All of lore.kernel.org
 help / color / mirror / Atom feed
From: "Alex Bennée" <alex.bennee@linaro.org>
To: Nicholas Piggin <npiggin@gmail.com>
Cc: qemu-devel@nongnu.org,
	"Pavel Dovgalyuk" <Pavel.Dovgalyuk@ispras.ru>,
	"Philippe Mathieu-Daudé" <philmd@linaro.org>,
	"Richard Henderson" <richard.henderson@linaro.org>,
	"Paolo Bonzini" <pbonzini@redhat.com>,
	"John Snow" <jsnow@redhat.com>, "Cleber Rosa" <crosa@redhat.com>,
	"Wainer dos Santos Moschetta" <wainersm@redhat.com>,
	"Beraldo Leal" <bleal@redhat.com>,
	"Michael Tokarev" <mjt@tls.msk.ru>
Subject: Re: [PATCH v4 05/24] Revert "replay: stop us hanging in rr_wait_io_event"
Date: Tue, 12 Mar 2024 13:33:30 +0000	[thread overview]
Message-ID: <87v85ro9qt.fsf@draig.linaro.org> (raw)
In-Reply-To: <20240311174026.2177152-6-npiggin@gmail.com> (Nicholas Piggin's message of "Tue, 12 Mar 2024 03:40:07 +1000")

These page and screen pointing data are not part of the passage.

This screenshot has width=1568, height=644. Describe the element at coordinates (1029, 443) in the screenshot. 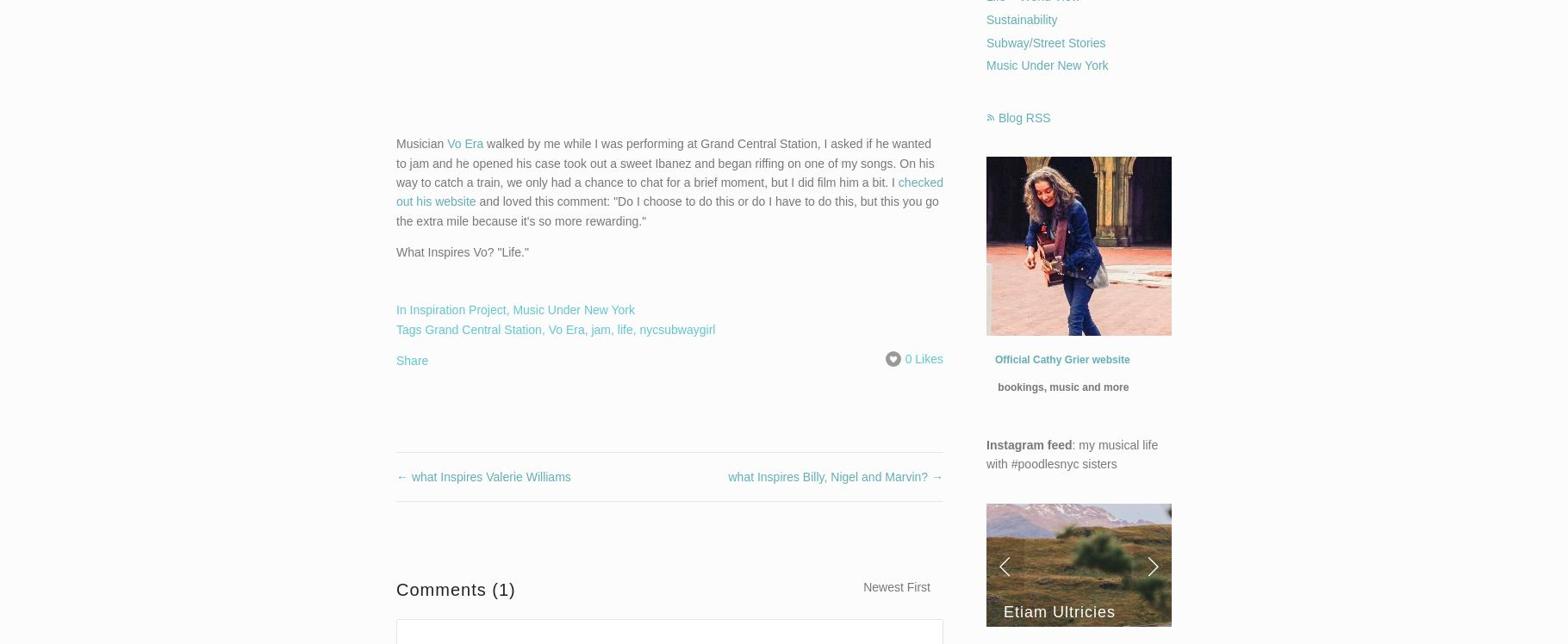

I see `'Instagram feed'` at that location.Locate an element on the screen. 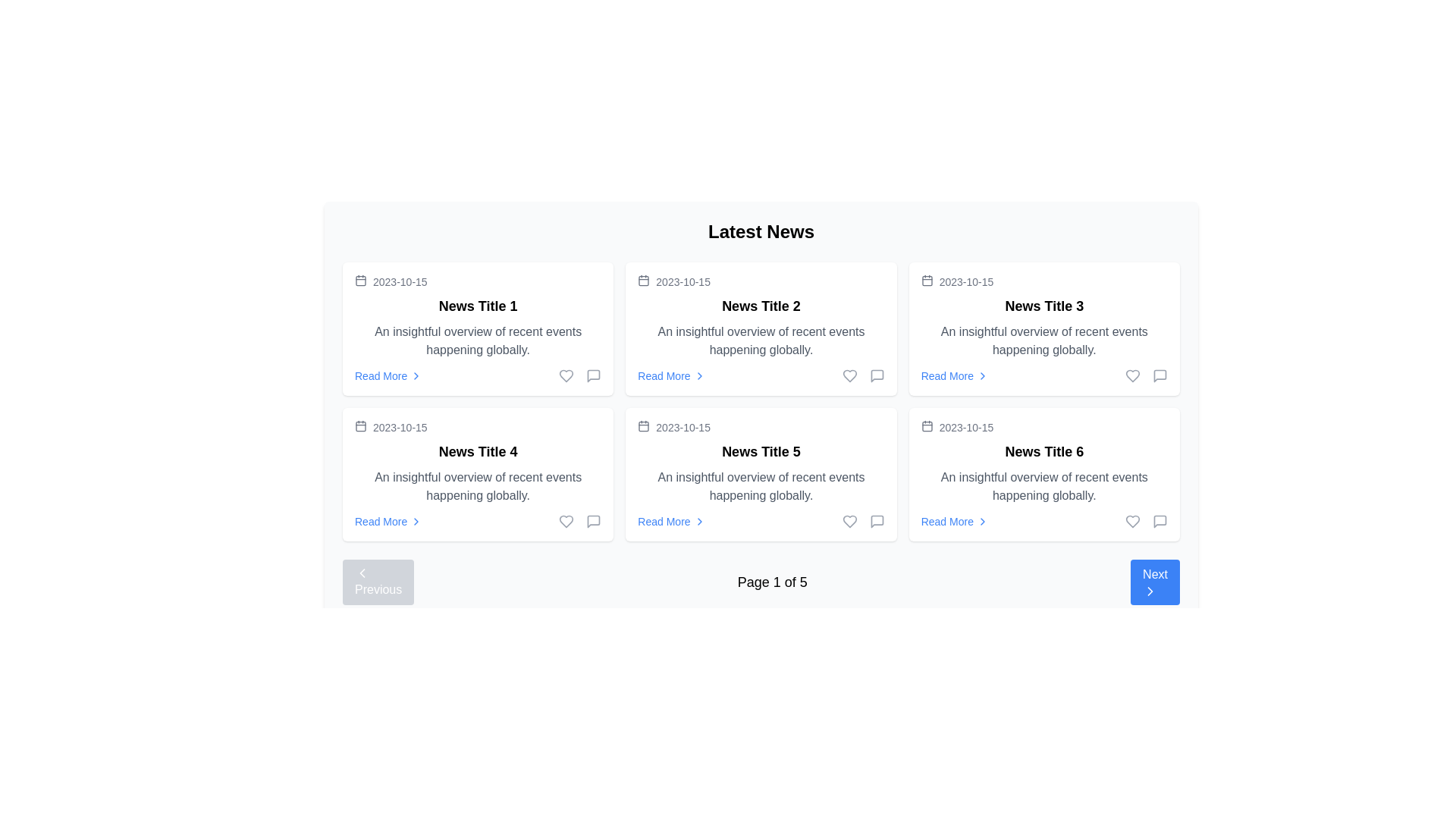 Image resolution: width=1456 pixels, height=819 pixels. the description text located below the 'News Title 5' within the news card is located at coordinates (761, 486).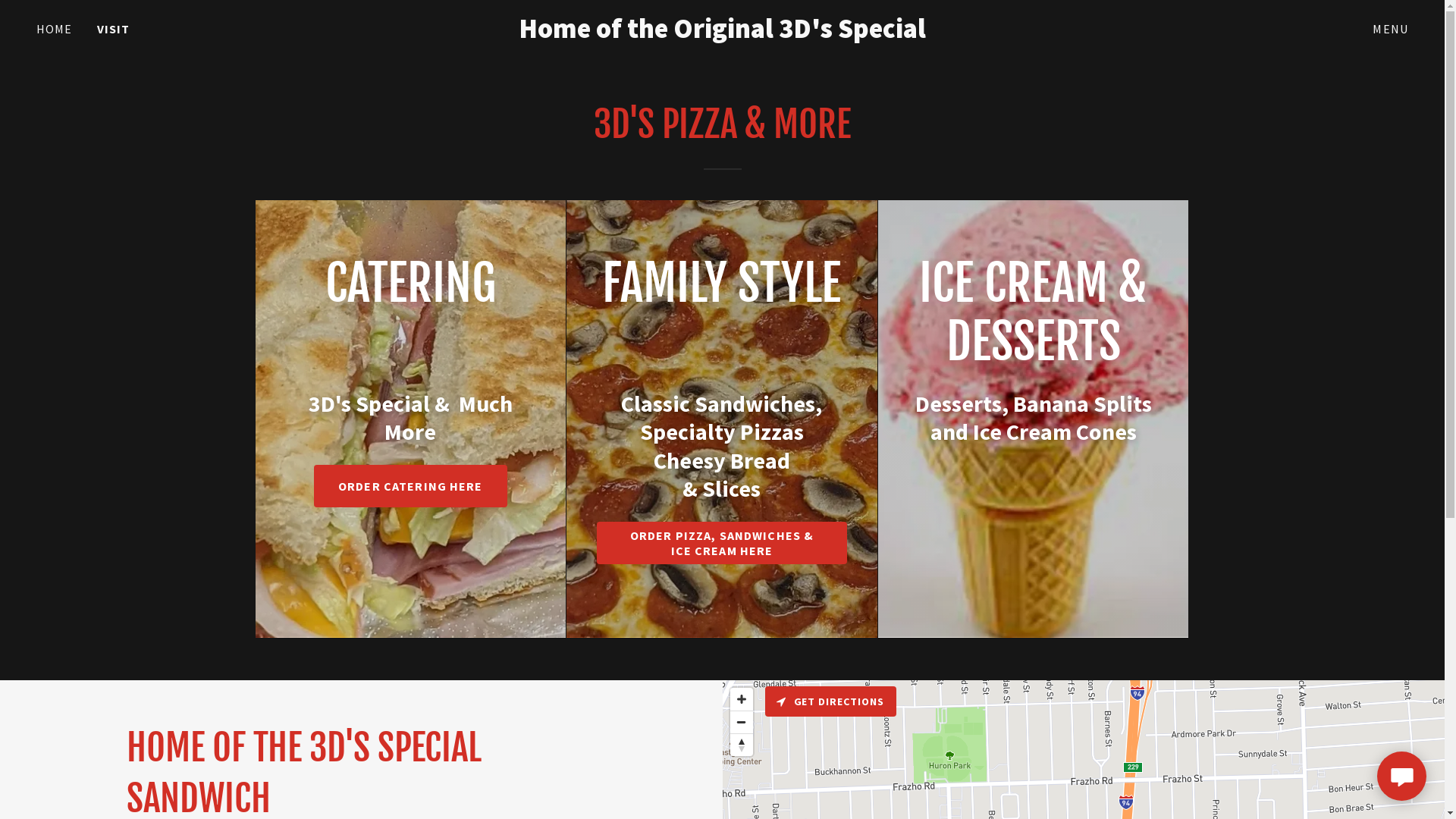 Image resolution: width=1456 pixels, height=819 pixels. What do you see at coordinates (720, 542) in the screenshot?
I see `'ORDER PIZZA, SANDWICHES & ICE CREAM HERE'` at bounding box center [720, 542]. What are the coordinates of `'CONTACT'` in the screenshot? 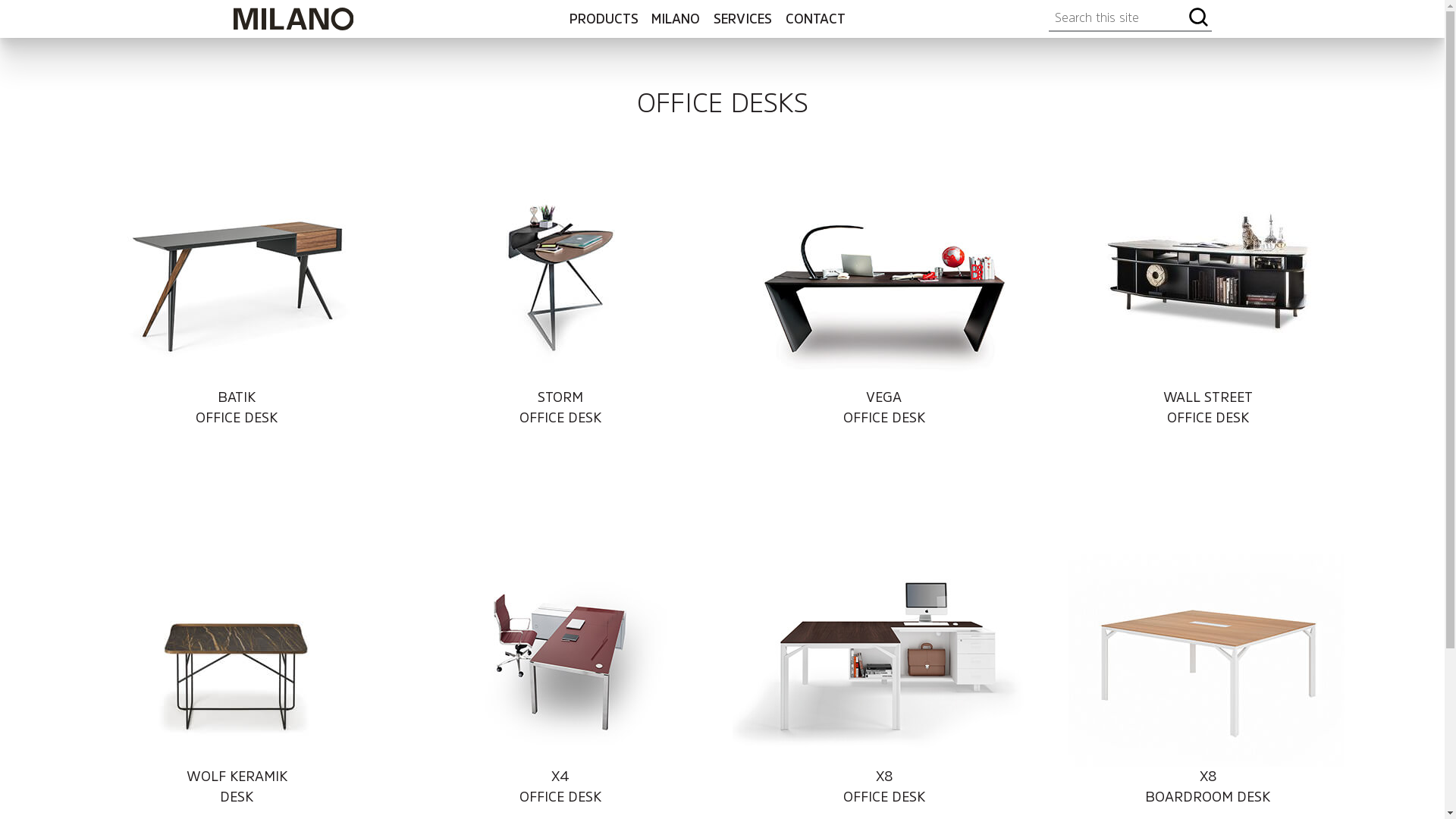 It's located at (814, 18).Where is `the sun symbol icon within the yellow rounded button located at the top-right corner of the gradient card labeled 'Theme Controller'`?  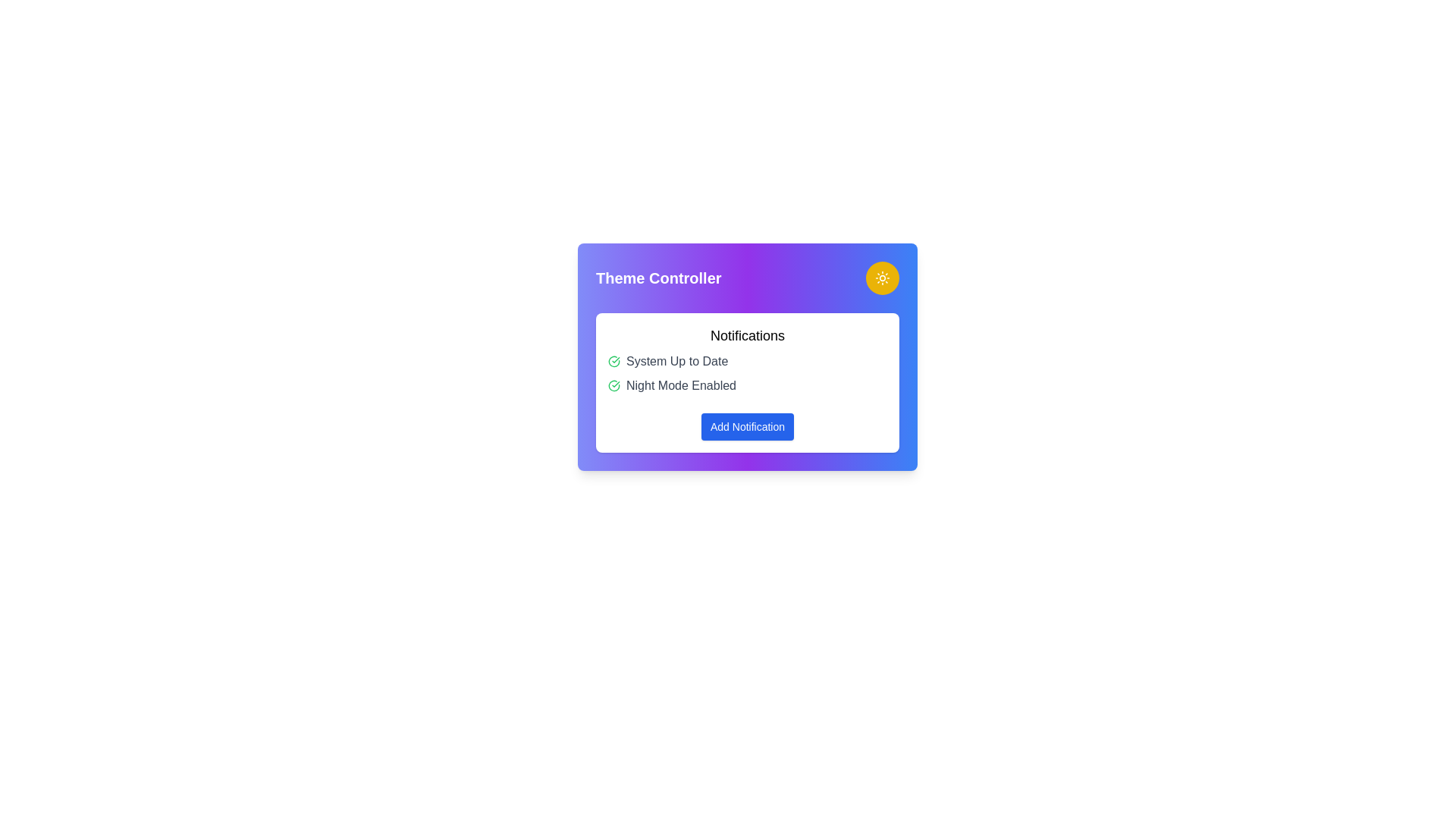
the sun symbol icon within the yellow rounded button located at the top-right corner of the gradient card labeled 'Theme Controller' is located at coordinates (882, 278).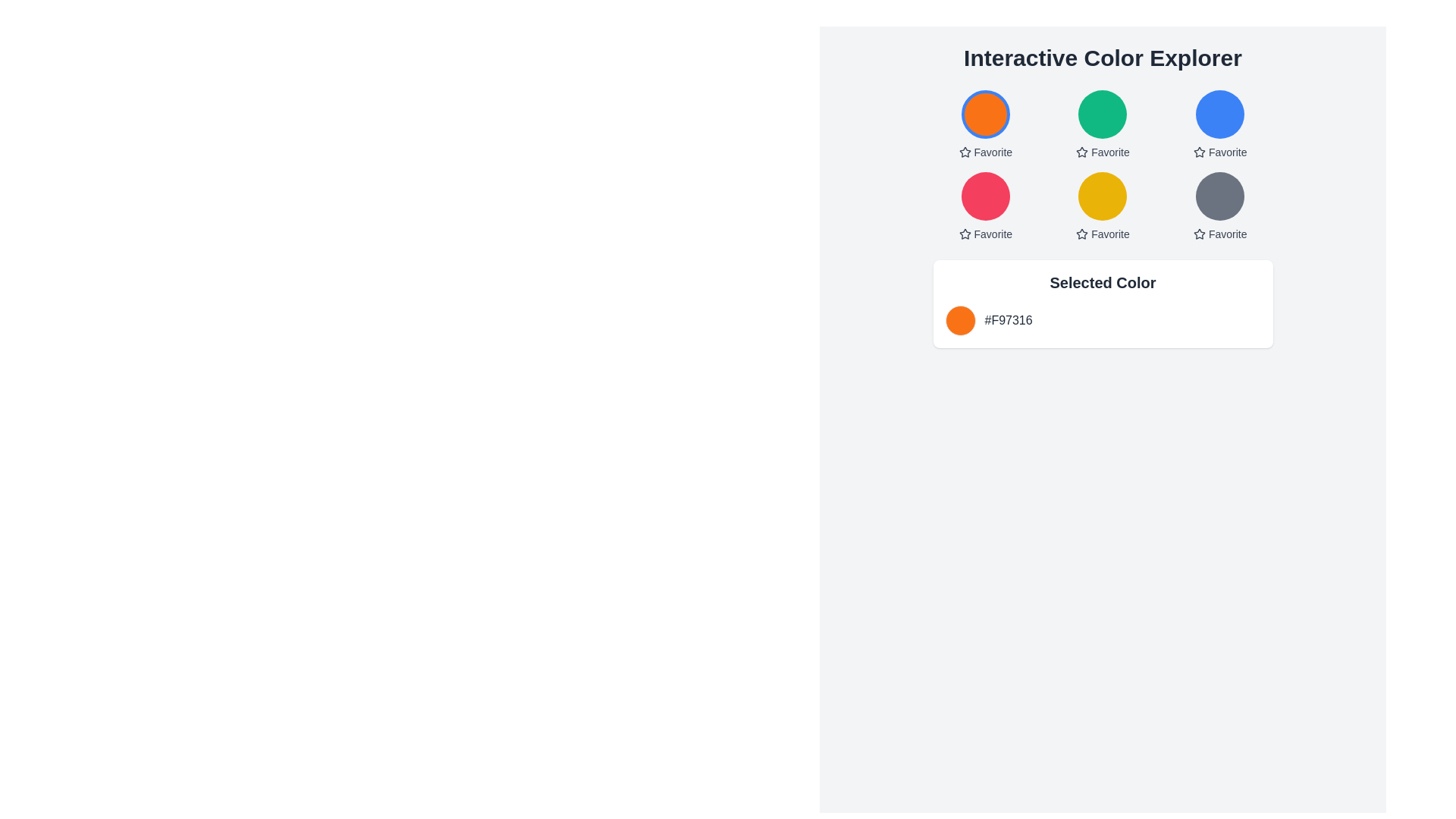  What do you see at coordinates (1081, 234) in the screenshot?
I see `the star icon located below the yellow color circle in the second row of the color selector grid` at bounding box center [1081, 234].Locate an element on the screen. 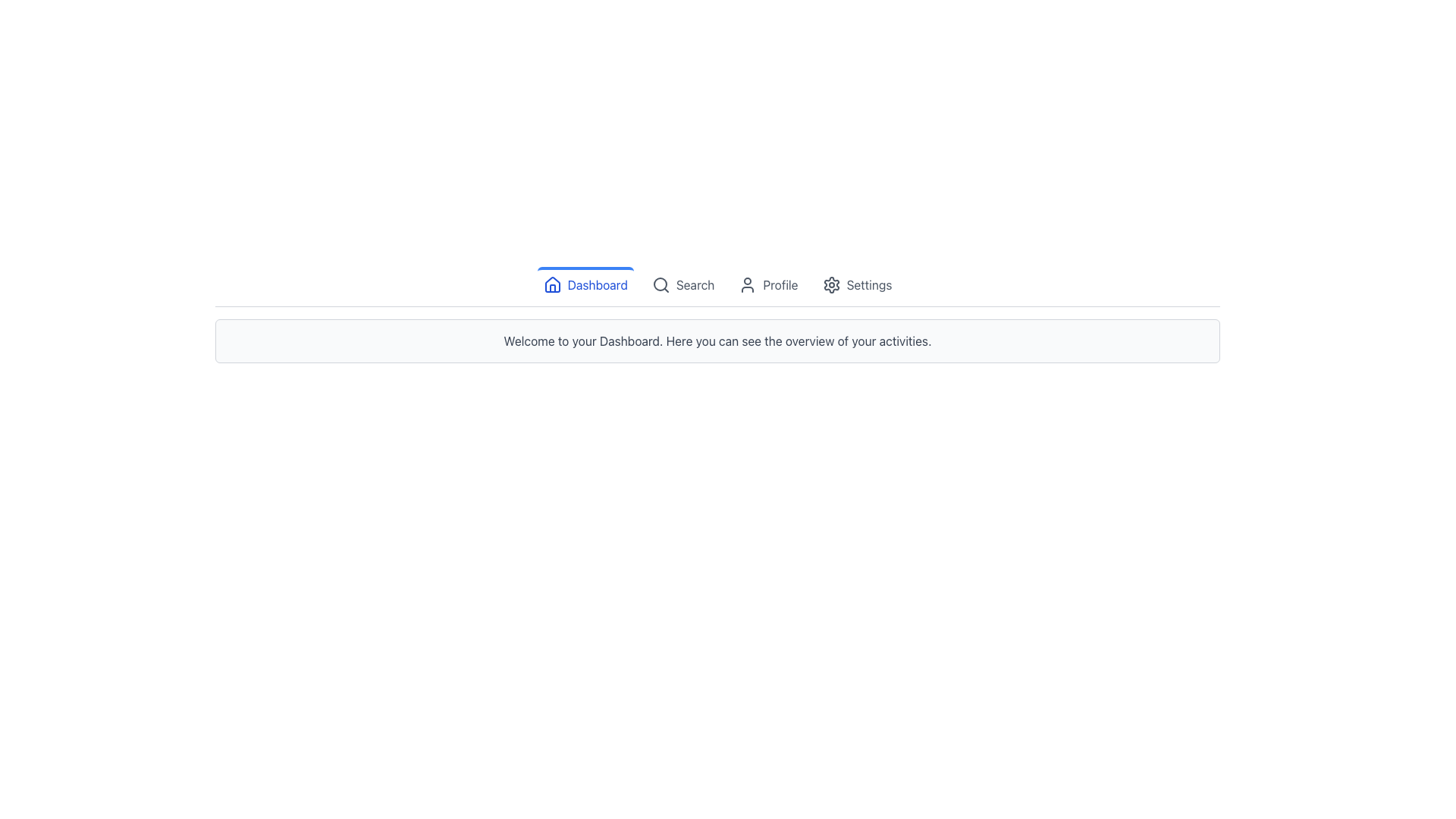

Nicholas Piggin <npiggin@gmail.com> writes:

> This reverts commit 1f881ea4a444ef36a8b6907b0b82be4b3af253a2.
>
> That commit causes reverse_debugging.py test failures, and does
> not seem to solve the root cause of the problem x86-64 still
> hangs in record/replay tests.

I'm still finding the reverse debugging tests failing with this series.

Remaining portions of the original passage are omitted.